Memorandum
To: Drafting
Committee for the Uniform Collaborative Law Act
CC: Observers
and Dennis Cooper, Style Committee liaison
From: Andrew
Schepard
Re: January 2009 Draft of the UCLA
Date: December 30, 2008
Enclosed, as promised (or perhaps threatened) is an end of year redraft of the Uniform Collaborative Law Act. It is labeled the January 2009 Draft to distinguish it from the December 2008 Draft.
The January 2009 Draft has somewhat more changes from the December 2008 Draft than I initially anticipated. I thus suggest that you should take one more look at the Act before I begin redrafting the preface and commentary.

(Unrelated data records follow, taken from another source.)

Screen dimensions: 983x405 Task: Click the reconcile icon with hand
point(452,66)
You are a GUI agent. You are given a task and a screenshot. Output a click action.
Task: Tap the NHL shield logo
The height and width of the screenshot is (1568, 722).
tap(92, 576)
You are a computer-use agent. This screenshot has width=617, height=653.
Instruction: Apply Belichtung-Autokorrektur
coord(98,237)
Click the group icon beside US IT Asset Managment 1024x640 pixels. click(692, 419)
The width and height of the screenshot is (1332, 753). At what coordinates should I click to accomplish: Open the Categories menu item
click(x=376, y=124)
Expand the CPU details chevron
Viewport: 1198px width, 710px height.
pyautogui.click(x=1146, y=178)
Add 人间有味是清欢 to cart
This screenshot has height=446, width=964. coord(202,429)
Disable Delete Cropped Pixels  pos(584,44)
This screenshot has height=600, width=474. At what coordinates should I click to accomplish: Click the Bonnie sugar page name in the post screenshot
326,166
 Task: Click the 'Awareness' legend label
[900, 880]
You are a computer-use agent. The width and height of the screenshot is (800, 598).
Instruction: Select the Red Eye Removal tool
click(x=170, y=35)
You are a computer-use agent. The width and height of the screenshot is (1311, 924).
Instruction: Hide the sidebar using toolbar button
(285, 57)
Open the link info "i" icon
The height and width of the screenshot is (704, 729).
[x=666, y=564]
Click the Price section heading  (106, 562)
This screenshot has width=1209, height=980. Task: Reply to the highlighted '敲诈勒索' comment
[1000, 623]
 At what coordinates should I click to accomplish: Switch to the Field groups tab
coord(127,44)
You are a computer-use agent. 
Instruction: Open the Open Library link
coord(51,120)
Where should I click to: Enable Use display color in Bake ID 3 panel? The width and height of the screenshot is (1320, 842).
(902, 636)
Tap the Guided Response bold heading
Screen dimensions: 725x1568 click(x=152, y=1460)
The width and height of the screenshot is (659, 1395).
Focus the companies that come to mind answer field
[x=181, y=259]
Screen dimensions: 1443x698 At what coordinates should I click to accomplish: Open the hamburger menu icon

I would appreciate your comments on this draft but need them expeditiously. Please feel free to circulate the draft to anyone you want who might be able to provide feedback. I hope this version is as close to final as possible so that I can begin redrafting the preface and comments with some certainty as to what the statute will say and what the order of the sections will be.
Timing for your comments:
Please send any suggestions for revision to the enclosed draft to me and Yishai by 5:00 p.m. EDT on Friday, January 9th, 2009. I will begin revising the preface and section by section commentary shortly thereafter. That revised commentary will include any agreements for material to be placed in commentary at the November meeting.
Please note that my goal remains to circulate the revised preface and commentary to you by the middle of February or beginning of March.
Depending on the scope of changes suggested to this Draft, I may circulate another draft without preface or commentary before March.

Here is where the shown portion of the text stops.